Apenas o Calcanhar

Chegamos ao parque antes do pôr do sol. No cenário, às margens do rio Negro, na zona Oeste de Manaus, pessoas caminhavam, outras conversavam e havia crianças alegrando o local. Apesar da aparente tranquilidade e das imagens típicas de uma tarde de domingo, aquela não seria uma experiência trivial. Aliás, muita coisa pode acontecer na viração do dia.

Se voltarmos à gênesis da história humana lembraremos que esse era o momento em que Deus passeava no jardim e papeava com Adão e Eva. Um encontro cheio de verdade, alegria, descobertas curiosas e a extensão dos ramos de amor entre as criaturas e o Criador. Quantos bons diálogos devem ter ocorrido antes do pôr do sol! E da mesma forma como acontecia no Éden, eu e meu companheiro de corrida e de muitas outras aventuras estávamos no parque pra compartilhar verdades, alegrias e um tempo juntos.

Em nossa primeira volta na pista, vimos o guarda do local e um rapaz com pedaços de madeira nas mãos tentando matar uma cobra, no meio da grama alta que fica ao lado do circuito. Claro que eu apertei o passo na hora e fugi o mais rápido que pude desse trecho. Poxa, taí um animal pra prejudicar a vida de uma mulher! Somos inimigas mortais da cobra desde que nossa amiga Eva escolheu tricotar com ela no paraíso, na fatídica queda em que a humanidade entrou no estado de total depravação.

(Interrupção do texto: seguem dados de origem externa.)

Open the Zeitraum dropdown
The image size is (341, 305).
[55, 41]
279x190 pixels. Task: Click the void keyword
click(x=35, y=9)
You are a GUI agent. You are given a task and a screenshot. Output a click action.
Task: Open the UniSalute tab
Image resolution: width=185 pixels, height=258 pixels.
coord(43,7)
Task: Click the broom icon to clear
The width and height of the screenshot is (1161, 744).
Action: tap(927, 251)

No último diálogo entre Deus e o homem no jardim, o Senhor disse à serpente que ela feriria o calcanhar do Descendente da mulher. O “breve triunfo” da sagaz foi anunciado na viração do dia pelo Criador, o qual não foi surpreendido pela escolha de Adão e Eva. Seus planos incluíam as justas consequências pra todos os envolvidos, mas previam também a reabertura do “café da tarde” para homens e mulheres. Sim, a comunhão seria restaurada porque Alguém pagaria a nossa conta e pisaria na cabeça da serpente.

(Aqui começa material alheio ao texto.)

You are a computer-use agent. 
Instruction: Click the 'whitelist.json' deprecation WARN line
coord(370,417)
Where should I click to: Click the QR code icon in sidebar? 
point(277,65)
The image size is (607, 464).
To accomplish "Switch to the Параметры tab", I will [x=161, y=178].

Mas voltando à cobra nojenta do Parque rio Negro, eu e meu esposo ficamos sem saber se ela escapou ou morreu. Continuamos o treino normalmente (bem, eu fiquei meio neurótica olhando pro matagal, mas digamos que tudo estava normal). Curiosamente, quando demos algumas voltas na pista de corrida e passamos por aquele mesmo trecho, olhei em direção à escada que liga o parque ao bairro do São Raimundo e vi garrafas de vidro “voando”. Sim, elas foram arremessadas por homens numa tradicional briga de bar.

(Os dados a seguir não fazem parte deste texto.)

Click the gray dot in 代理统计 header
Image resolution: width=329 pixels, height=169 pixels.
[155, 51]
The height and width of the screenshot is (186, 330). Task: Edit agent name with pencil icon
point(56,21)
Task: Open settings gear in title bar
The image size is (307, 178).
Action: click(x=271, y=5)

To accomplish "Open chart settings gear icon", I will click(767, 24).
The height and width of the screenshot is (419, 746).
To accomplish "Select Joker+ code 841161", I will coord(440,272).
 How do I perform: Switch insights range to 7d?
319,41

A cena foi chocante porque eram uns cinco homens contra apenas um. Eles iniciaram o horrível espancamento em plena luz do dia. Naquele momento uma mulher que estava próxima a nós gritou desesperada para os briguentos: “Parem com isso, parem com isso!”. Assustada com o arremesso de garrafas, continuei correndo. Agora, além do medo da cobra, sentia tristeza por ver de perto homens sendo escravos da serpente e agindo como animais. Orei pedindo a Deus livramento pro rapaz que não conhecíamos. E depois de falar com o Criador, Ele me trouxe à memória que o calcanhar do Descendente, mordido pela serpente, não foi o final da história. Ela não escapou.

Sim, é fato que o Filho do Homem também foi espancado de forma injusta por muitos, morreu humilhado, mas havia uma promessa de vitória. E ela se cumpriu antes do raiar do sol, quando as filhas de Eva viram o corpo do Cristo ressuscitado. Ele esmagou a cabeça do inimigo! Venceu o inferno, a morte e o pecado.

Como eu disse antes, muita coisa pode acontecer no entardecer. Contudo foi no domingo de manhã que recebemos o melhor presente do Homem-Deus. Antes do sol nascer, Ele selou a nossa justificação. Antes do sol nascer, a pedra rolou. Antes do sol nascer, a graça superabundou. Jesus reabriu o jardim, arrumou a mesa pro café da tarde e agora esse encontro é melhor que no Éden: nunca terá fim.

Eu gostaria de saber o que houve com o homem espancado no bar, mas tudo o que sei é que a briga cessou após alguns minutos. Contudo, um ano depois dessa história, olho pra dentro de mim e percebo que há uma luta intensa contra uma natureza que é igual à dos valentões do bar. Também sinto que meus pensamentos e atitudes se comportam muitas vezes como garrafas voadoras na direção dos outros. No caso dessa briga, olho pra pista à minha frente e vejo que posso continuar correndo. Não mais motivada por medo, mas alegre porque Ele me aguarda pro eterno banquete da comunhão.